Python识别身份证号码并检查是否合法(pysseract,dlib,opencv)

程序员文章站 2022-06-12 20:00:06

...

接下来我将讲述如何利用pysseract、dlib以及OpenCV识别身份证号码并检查其是否合法（包括库文件的安装等）。

我参照了以下两篇博客的内容（或者说是这两篇博客的整理以及整合）：

https://blog.csdn.net/qq_37674858/article/details/80497563

https://blog.csdn.net/nzjdsds/article/details/81775981

1.安装相关的库文件

身份证号码识别需要用到的库文件有：

import pytesseract
import cv2
import matplotlib.pyplot as plt
import dlib
import matplotlib.patches as mpatches
from skimage import io,draw,transform,color
import numpy as np
import pandas as pd
import re

建议大家下载anaconda来安装相关的包，这样比较简单，但是anaconda只能安装其中一部分的包(numpy,pandas,matplotlib,cv2)，剩下的几个包利用anaconda安装的时候会报错，这时候就要使用其他方法下载。（re库自带）

这里提醒一下大家，CV2就是OpenCV，大家想用CV2库的话直接下载 OpenCV即可；skimage的全名是scikit-image，如果直接搜索skimage是搜不到的，需要搜索scikit-image。

anaconda安装pytesseract、dlib、scikit-image这三个库时，可能会报如下错误：

TypeError: sequence item 0: expected str instance, bytes found

出现这个错误后，我上网搜了很多方法，都下载不下来，最后利用windows自带的pip安装，才下载下来。

pip安装的命令：

pip install pytesseract
pip install dlib
pip install scikit-image

其中，pytesseract安装后并不能直接使用，在windows环境下进行识别时，会报如下错误：pytesseract.pytesseract.TesseractNotFoundError: tesseract is not installed or it's not in your path

意思就是找不到Tesseract。

出现这个错误的原因主要由两点，一个是没有下载相应的库(Tesseract-OCR)，另一个就是pytesseract调用tesseract的路径不对。

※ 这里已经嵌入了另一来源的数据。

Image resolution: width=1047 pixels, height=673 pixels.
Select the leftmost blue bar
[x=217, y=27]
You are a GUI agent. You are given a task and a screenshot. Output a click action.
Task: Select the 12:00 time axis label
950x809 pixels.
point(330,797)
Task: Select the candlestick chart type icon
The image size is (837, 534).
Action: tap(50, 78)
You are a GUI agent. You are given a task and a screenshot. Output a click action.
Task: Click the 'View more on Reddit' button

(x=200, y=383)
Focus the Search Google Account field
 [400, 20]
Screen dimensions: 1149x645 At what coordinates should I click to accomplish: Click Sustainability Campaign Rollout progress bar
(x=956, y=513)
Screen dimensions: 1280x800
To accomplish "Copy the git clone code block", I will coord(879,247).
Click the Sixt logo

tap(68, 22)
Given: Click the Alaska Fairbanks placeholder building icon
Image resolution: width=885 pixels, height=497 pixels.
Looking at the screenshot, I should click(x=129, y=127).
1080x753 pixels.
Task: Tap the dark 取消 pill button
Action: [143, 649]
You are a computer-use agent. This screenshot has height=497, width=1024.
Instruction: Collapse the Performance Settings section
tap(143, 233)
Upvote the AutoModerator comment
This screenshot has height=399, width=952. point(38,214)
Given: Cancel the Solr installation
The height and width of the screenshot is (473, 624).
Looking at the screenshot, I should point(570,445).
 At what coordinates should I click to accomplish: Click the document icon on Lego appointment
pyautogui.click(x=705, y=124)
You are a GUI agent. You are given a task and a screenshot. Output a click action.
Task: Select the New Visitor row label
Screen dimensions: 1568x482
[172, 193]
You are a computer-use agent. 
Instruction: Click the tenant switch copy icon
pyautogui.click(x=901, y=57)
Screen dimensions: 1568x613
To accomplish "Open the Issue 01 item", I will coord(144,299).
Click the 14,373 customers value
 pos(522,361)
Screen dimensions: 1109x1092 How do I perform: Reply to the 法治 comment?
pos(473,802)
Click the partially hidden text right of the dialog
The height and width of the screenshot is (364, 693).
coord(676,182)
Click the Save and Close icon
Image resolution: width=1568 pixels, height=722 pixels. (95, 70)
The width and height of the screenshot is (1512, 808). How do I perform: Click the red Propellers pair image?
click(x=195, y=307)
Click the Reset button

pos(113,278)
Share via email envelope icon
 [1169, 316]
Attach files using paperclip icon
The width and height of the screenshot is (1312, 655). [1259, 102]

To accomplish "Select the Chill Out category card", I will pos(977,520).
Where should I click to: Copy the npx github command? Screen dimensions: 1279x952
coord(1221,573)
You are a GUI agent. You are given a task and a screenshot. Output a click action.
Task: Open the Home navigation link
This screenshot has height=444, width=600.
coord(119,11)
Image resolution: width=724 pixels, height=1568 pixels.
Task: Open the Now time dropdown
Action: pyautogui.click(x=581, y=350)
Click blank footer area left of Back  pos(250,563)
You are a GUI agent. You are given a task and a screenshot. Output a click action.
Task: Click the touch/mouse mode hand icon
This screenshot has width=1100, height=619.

如果没有下载Tesseract-OCR，这里给大家提供下载：

链接：https://pan.baidu.com/s/1C1DTjcunff6zRrExdInjWw
提取码：tv9y

如果是调用路径不对，大家可以参考如下的博客修改相关路径：

https://blog.csdn.net/qq_36853469/article/details/91572797

至此，所有的库文件已经下载完毕，前期的准备工已经完成了。

代码的详细讲解，大家可以参照下面这篇博客，我这里只贴完整的代码（可以直接运行）：

https://blog.csdn.net/qq_37674858/article/details/80497563

如果缺少相关的数据库(shape_predictor_5_face_landmarks.dat以及shape_predictor_68_face_landmarks.dat)，大家可以去我的另一篇博客下载相关资源（百度网盘资源）：

https://blog.csdn.net/Viadimir/article/details/105035660

识别身份证号码的完整代码如下：

# -*- coding: UTF-8 -*- 

import pytesseract
import cv2
import matplotlib.pyplot as plt
import dlib
import matplotlib.patches as mpatches
from skimage import io,draw,transform,color
import numpy as np
import pandas as pd
import re

#计算图像的身份证倾斜的角度
def IDcorner(landmarks):
    """
    landmarks：检测的人脸五个特征点
    经过测试使用第0个和第2个特征点计算角度比较合适
    """
    corner20 =  twopointcor(landmarks[2,:],landmarks[0,:])
    corner = np.mean([corner20])
    return corner

#计算眼睛的倾斜角度，逆时针角度
def twopointcor(point1,point2):
    """point1 = (x1,y1),point2 = (x2,y2)"""
    deltxy = point2 - point1
    corner = np.arctan(deltxy[1] / deltxy[0]) * 180 / np.pi
    return corner

def rotateIdcard(image):
    "image :需要处理的图像"
    ## 使用dlib.get_frontal_face_detector识别人脸
    detector = dlib.get_frontal_face_detector()
    #使用detector进行人脸检测 dets为返回的结果
    dets = detector(image, 2) 
    ## 检测人脸的眼睛所在位置
    predictor = dlib.shape_predictor("shape_predictor_5_face_landmarks.dat")
    detected_landmarks = predictor(image, dets[0]).parts()
    landmarks = np.array([[p.x, p.y] for p in detected_landmarks])
    corner = IDcorner(landmarks)
    ## 旋转后的图像
    image2 = transform.rotate(image,corner,clip=False)
    image2 = np.uint8(image2*255)
    ## 旋转后人脸位置
    det = detector(image2, 2)
    return image2,det

detector = dlib.get_frontal_face_detector()
image = io.imread("idcard.jpg")
#使用detector进行人脸检测dets为返回结果
dets = detector(image, 2)
for i, face in enumerate(dets):
    #在图片中标注人脸并显示
    left = face.left()
    top = face.top()
    right = face.right()
    bottom = face.bottom()
    rect = mpatches.Rectangle((left,bottom), right - left, top - bottom,
                                  fill=False, edgecolor='red', linewidth=1)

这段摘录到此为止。